The first single to drop off the record is "Rich Man's Child," a bluesy jaunt that wouldn't feel out of place in a Roadhouse reboot.
“The track ‘More Than Ever’ came from me just really wanting [Downing] to sing a Motown ballad,” Ruby says. “I thought that would be really cool. That’s how a lot of my writing on the record came about.”
Keyboardist Matt Goldberg enjoys the album's wide dynamic swings, which are new to the band’s recordings.
“We bring it down with tracks like ‘More Than Ever,’ but we have raging fire tracks like ‘Gasoline Free,’” Goldberg says. “The dynamics we have on this album — it’s something. We haven’t really gone up that high and down that low.”
“I would hate to compare myself to the Beatles,” Ruby says. “But when we were writing this stuff, I kept talking about Abbey Road, where each song is sort of its own little universe. I think that’s presented well. Every song on the album is drastically different.”
The band has at least two more albums of material they would like to record, and, hopefully, there won't be another years-long gap between records this time.

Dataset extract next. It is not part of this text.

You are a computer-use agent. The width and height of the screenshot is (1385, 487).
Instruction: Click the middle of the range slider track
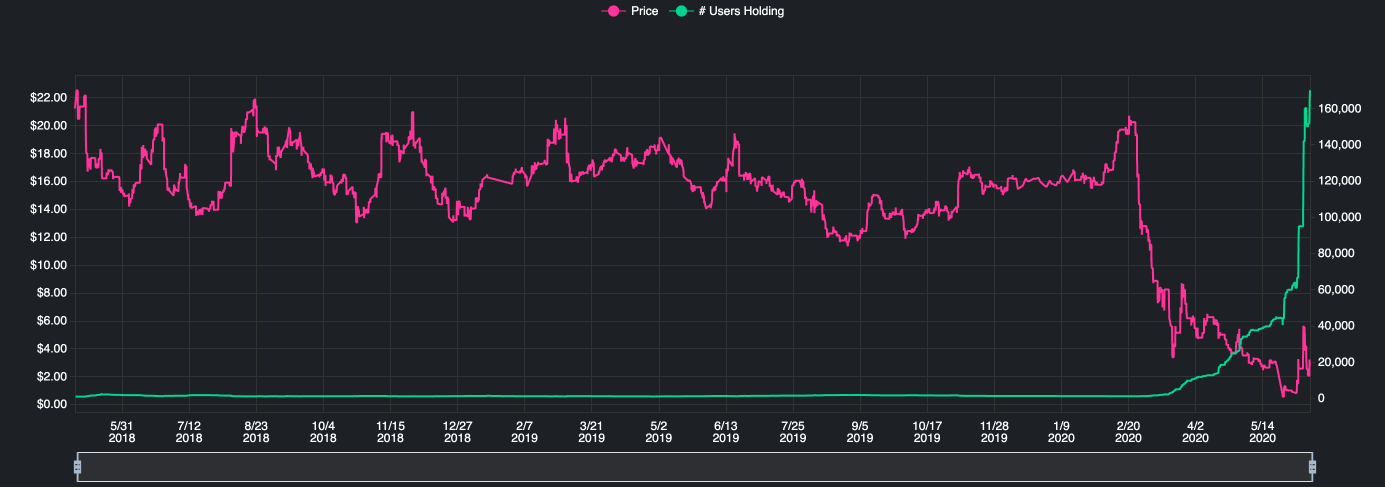pyautogui.click(x=694, y=467)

Downing considers Musketeer Gripweed, which has been around for fifteen years, his second family. The bandmates compare themselves to a sports team whose members push each other to do better. No one is above having their contributions critiqued by one another, and they are happy with the results.
That said, drummer Stu Crair notes that there is no such thing as a perfect song, and the band likes to revisit older songs and keep them changing over time, especially in a live setting.
“We really work hard to keep challenging [ourselves], even recently going back to some old material and revisiting that a little bit here and there,” Crair says. “It’s just kind of in line with the idea that songs are always in evolution.”
Goldberg also enjoys revisiting older material. “We’ve all evolved so much as musicians,” he says. “It’s just really invigorating and fun to go back and revisit songs with our new approach.”
That's what makes music the ultimate art form for him.
“You don’t paint a painting and then paint it live and then paint it again ten years later,” he says. “It wouldn’t even make sense. But with music, we go back ten years later and reconstruct something, and it’s more alive or just as alive as it ever was.”